◆ Available data

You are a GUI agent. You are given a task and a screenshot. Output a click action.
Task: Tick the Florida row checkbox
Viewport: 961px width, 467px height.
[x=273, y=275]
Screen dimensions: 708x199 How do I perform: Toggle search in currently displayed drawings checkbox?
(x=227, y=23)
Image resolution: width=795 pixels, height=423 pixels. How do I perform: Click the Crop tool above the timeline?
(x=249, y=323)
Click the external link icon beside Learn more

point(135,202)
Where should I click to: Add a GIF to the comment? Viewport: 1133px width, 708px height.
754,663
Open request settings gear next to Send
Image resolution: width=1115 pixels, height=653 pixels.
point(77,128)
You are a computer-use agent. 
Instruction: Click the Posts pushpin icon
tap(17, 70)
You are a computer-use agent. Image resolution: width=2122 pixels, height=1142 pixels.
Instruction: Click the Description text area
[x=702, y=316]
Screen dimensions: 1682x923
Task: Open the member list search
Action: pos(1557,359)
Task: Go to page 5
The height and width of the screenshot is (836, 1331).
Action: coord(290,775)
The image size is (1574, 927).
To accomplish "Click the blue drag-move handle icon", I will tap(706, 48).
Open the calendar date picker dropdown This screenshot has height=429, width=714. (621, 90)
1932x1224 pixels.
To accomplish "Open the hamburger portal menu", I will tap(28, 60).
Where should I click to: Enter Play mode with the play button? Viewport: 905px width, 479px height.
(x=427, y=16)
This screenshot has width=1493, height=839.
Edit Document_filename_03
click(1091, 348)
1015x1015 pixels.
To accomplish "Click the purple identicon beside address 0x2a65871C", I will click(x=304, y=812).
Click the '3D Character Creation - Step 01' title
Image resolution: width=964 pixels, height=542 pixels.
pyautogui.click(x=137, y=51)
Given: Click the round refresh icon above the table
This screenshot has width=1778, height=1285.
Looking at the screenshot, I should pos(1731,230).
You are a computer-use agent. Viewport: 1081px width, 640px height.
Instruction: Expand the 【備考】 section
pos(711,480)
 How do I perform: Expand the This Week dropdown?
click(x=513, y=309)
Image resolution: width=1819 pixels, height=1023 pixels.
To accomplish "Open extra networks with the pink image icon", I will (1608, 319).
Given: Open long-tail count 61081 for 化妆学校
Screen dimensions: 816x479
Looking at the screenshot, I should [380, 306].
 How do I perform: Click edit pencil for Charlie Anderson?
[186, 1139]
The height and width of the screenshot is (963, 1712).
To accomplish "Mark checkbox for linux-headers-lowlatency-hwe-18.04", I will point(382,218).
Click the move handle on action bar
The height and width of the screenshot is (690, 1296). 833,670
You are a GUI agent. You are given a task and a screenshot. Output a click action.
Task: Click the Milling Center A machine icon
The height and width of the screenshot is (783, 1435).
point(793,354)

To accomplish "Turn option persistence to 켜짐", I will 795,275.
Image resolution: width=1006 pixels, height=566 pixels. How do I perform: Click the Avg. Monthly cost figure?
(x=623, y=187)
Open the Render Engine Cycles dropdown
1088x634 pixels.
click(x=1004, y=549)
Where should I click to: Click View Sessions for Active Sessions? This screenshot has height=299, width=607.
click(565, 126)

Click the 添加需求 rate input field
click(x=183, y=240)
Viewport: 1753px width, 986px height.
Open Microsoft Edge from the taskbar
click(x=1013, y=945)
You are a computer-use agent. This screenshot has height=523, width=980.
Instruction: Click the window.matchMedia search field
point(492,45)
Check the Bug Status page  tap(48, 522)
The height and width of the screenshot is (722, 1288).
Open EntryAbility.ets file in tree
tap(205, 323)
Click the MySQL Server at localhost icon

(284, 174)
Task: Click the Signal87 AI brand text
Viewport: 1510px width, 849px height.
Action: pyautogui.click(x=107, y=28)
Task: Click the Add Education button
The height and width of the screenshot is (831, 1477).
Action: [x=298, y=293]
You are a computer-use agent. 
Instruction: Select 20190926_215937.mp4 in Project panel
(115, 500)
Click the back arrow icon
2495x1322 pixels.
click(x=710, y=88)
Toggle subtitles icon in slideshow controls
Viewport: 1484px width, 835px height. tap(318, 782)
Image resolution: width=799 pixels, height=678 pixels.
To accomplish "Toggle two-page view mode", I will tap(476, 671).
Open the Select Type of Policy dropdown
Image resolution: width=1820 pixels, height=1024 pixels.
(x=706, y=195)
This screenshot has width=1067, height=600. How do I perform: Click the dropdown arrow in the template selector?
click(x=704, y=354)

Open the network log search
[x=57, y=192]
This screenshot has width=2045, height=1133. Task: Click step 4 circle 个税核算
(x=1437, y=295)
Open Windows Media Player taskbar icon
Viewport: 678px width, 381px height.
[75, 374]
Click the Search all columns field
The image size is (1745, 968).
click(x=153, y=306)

◆ What you are asked to do
For the string "computer", filter the data and copy out each line where it occurs.

◆ Exercise solution
You are a computer-use agent. 
You are a computer-use agent. Image resolution: width=2122 pixels, height=1142 pixels.
You are a computer-use agent. Viewport: 1081px width, 640px height.
You are a computer-use agent. This screenshot has height=523, width=980.
You are a computer-use agent. 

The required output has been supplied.